Research & Papers

BRIDGE the Gap: Mitigating Bias Amplification in Automated Scoring of English Language Learners via Inter-group Data Augmentation

New data augmentation method reduces bias amplification in automated test scoring without needing expensive real data.

Deep Dive

A research team led by Yun Wang has introduced BRIDGE, a novel framework designed to combat bias amplification in automated scoring systems for English Language Learners (ELLs). The paper addresses a critical problem in educational AI: as automated scoring increasingly relies on deep learning and large language models (LLMs), these systems tend to amplify existing biases, particularly against underrepresented groups like ELL students. The researchers identified that standard models trained with empirical risk minimization favor majority linguistic patterns, causing them to systematically under-predict scores for ELL students who demonstrate comparable domain knowledge but use different language structures. This bias amplification creates larger prediction gaps between student groups than exist in the original training data.

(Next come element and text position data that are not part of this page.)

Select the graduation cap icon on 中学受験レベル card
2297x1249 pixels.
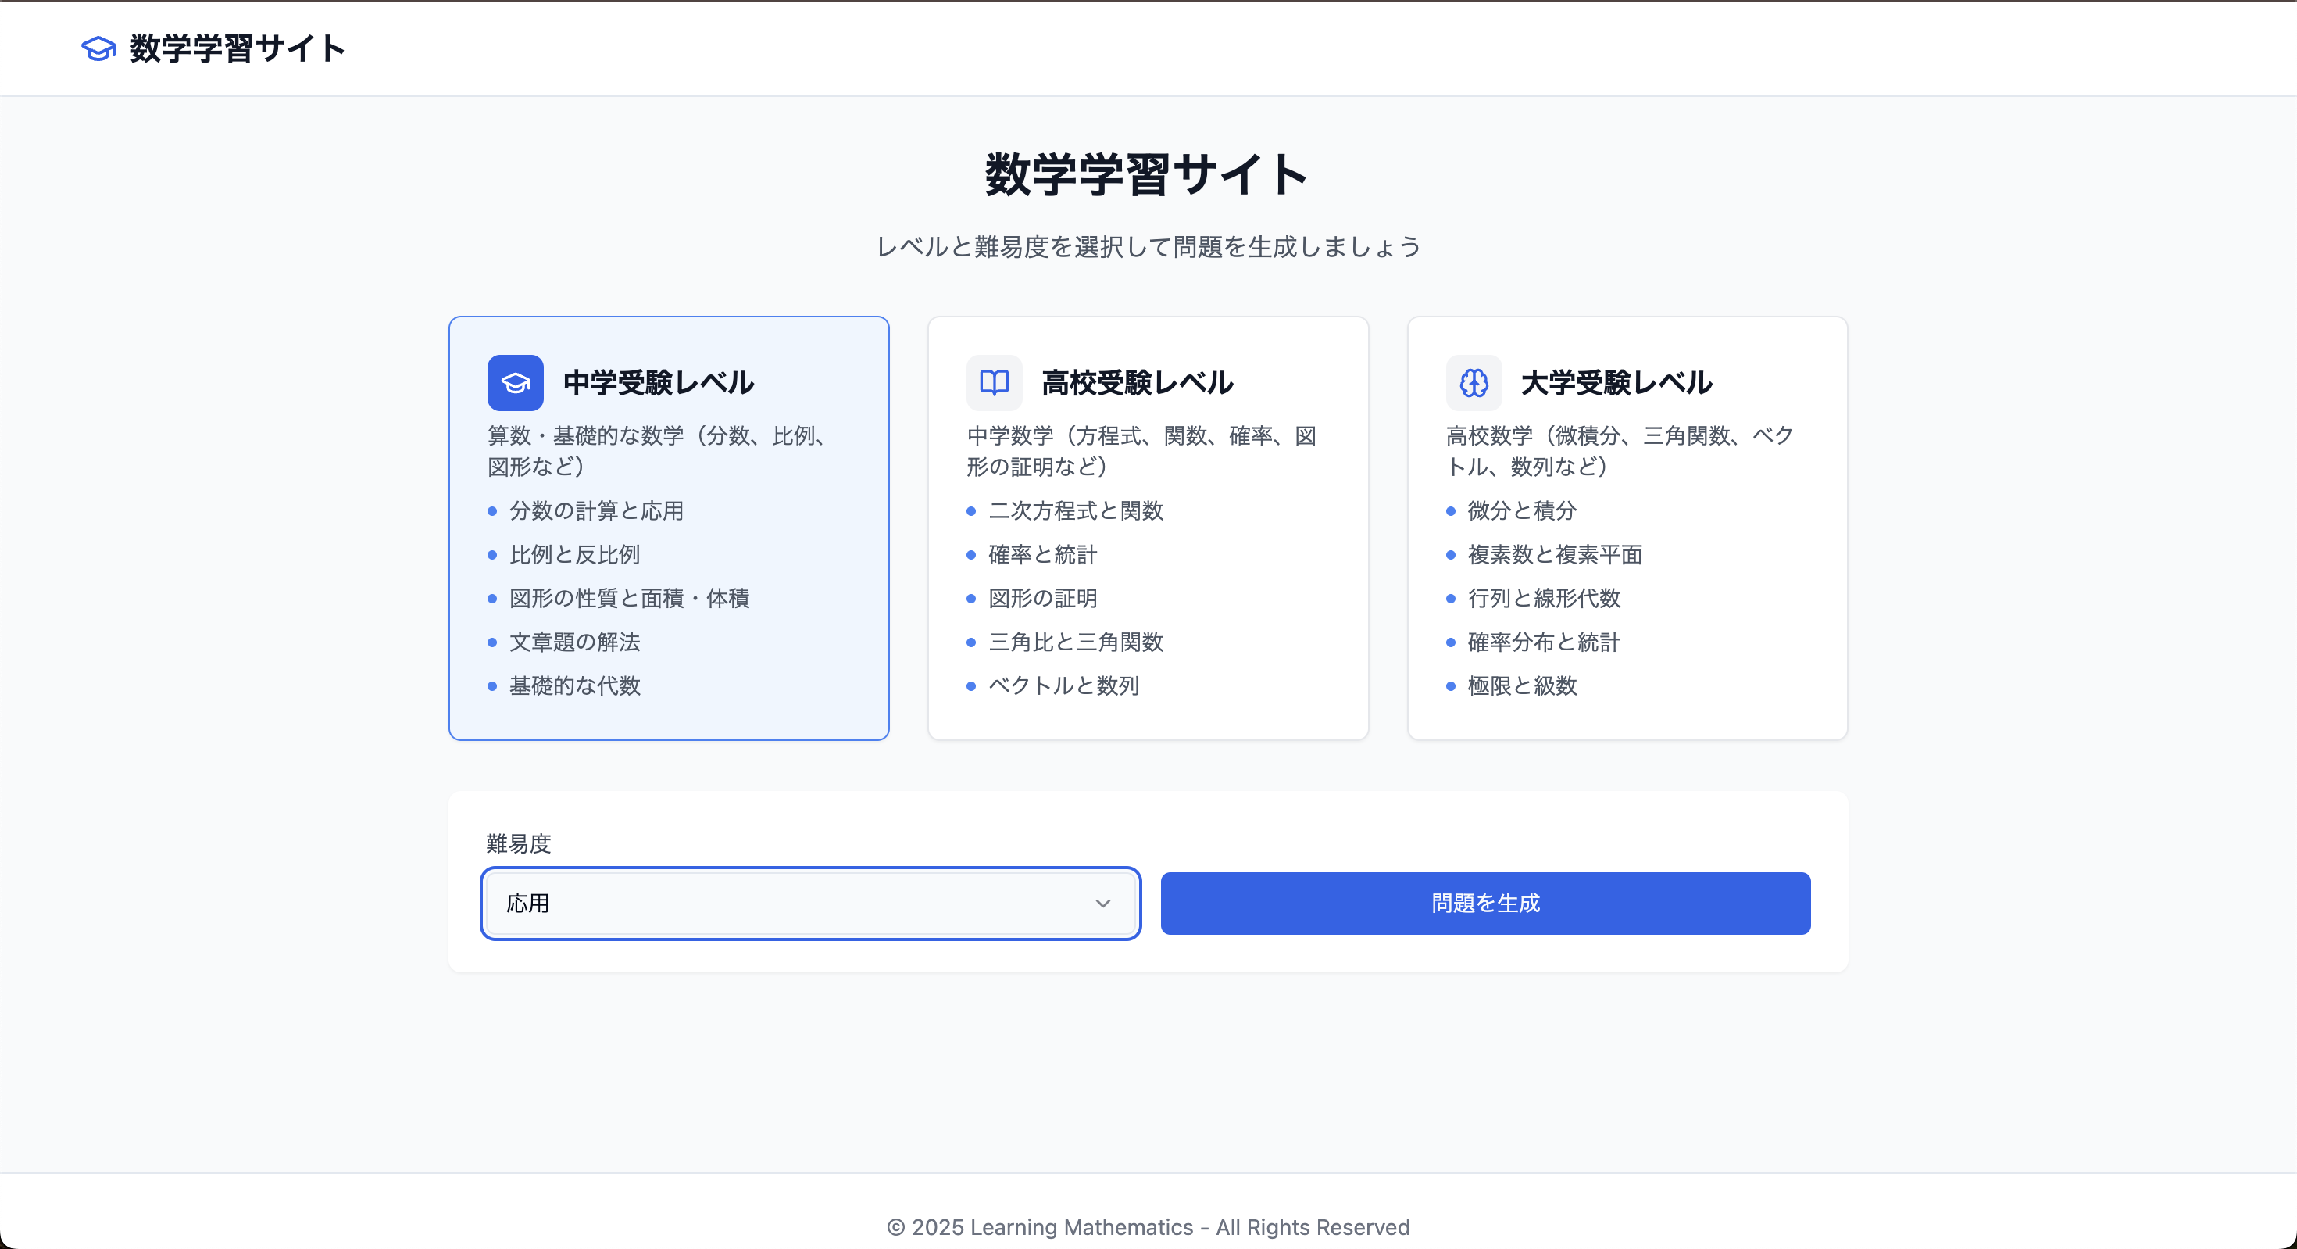click(x=515, y=382)
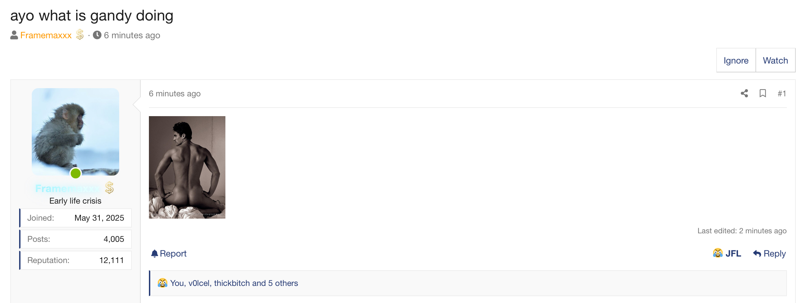Click the user silhouette icon near author name

point(14,35)
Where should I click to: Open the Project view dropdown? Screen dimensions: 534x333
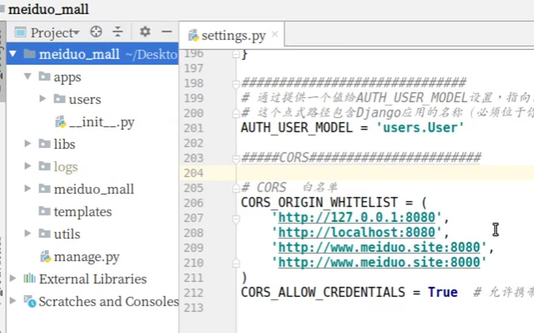coord(54,33)
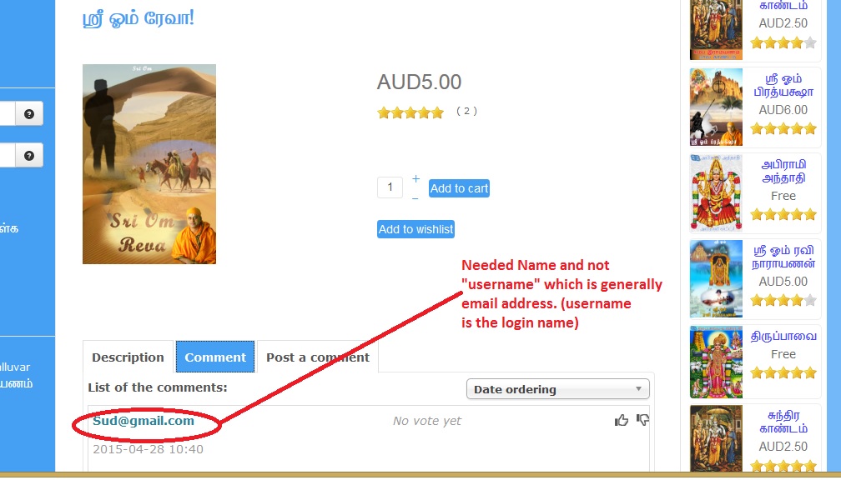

The BRIDGE framework offers a cost-effective solution by generating synthetic training data through inter-group augmentation. Instead of requiring expensive collection of additional real minority samples, BRIDGE creates high-scoring ELL examples by "pasting" construct-relevant content (rubric-aligned knowledge and evidence) from abundant high-scoring non-ELL responses into authentic ELL linguistic patterns. The system includes a discriminator model to ensure synthetic sample quality. Testing on California Science Test datasets demonstrated that BRIDGE effectively reduces prediction bias for high-scoring ELL students while maintaining overall scoring performance. Notably, the method achieved fairness improvements comparable to what would require collecting additional real human-scored data, making it particularly valuable for large-scale assessment systems where fairness is paramount but resources are limited.

Key Points
  • BRIDGE reduces bias amplification by 40% for high-scoring English Language Learners in automated test scoring
  • Framework synthesizes training data by combining rubric-aligned content with authentic minority linguistic patterns
  • Achieves fairness gains comparable to using additional real human data at significantly lower cost

Why It Matters

Enables fairer automated assessment for millions of English learners worldwide while maintaining scoring accuracy and reducing implementation costs.